___ Data for review

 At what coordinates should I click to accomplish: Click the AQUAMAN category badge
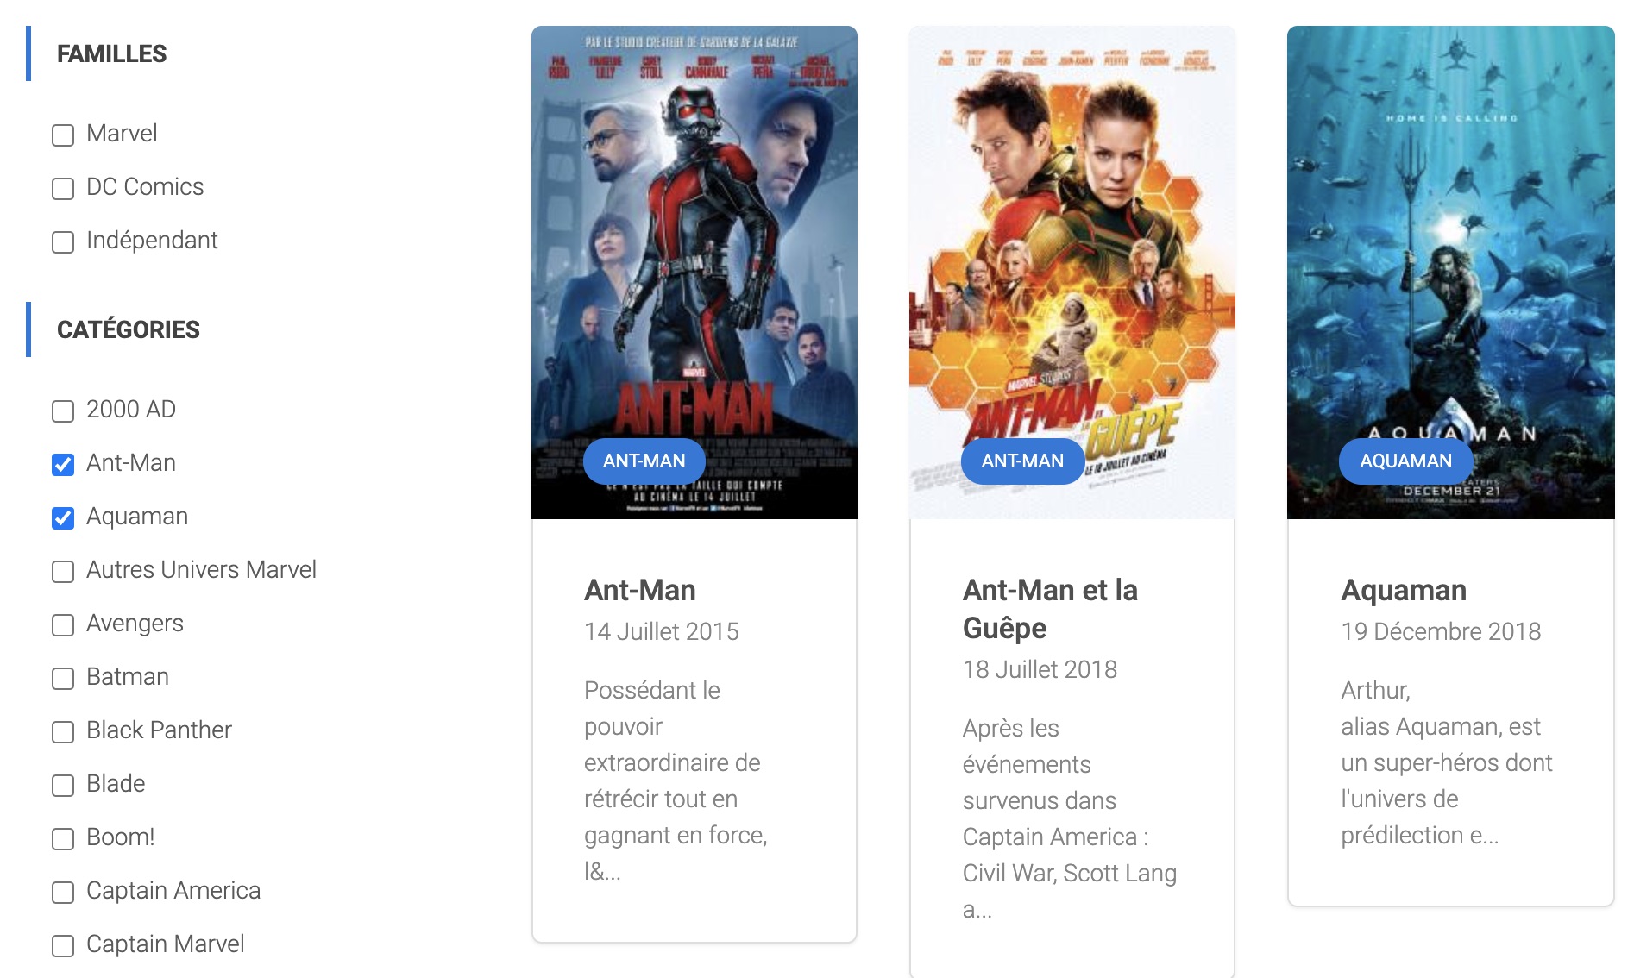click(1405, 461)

______
___ Data for review

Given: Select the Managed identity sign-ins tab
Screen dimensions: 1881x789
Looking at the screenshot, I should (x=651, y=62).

______
___ Data for review

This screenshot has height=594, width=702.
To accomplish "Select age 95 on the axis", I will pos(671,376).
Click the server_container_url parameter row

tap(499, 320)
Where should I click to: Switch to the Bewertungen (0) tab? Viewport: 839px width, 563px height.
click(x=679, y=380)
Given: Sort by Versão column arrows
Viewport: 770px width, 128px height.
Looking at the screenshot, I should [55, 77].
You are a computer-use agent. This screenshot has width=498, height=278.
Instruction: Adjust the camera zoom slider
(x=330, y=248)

______

→ Assignment
Every line above that holds the string "Select" should be returned.

→ Result below
Given: Select the Managed identity sign-ins tab
To accomplish "Select age 95 on the axis", I will pos(671,376).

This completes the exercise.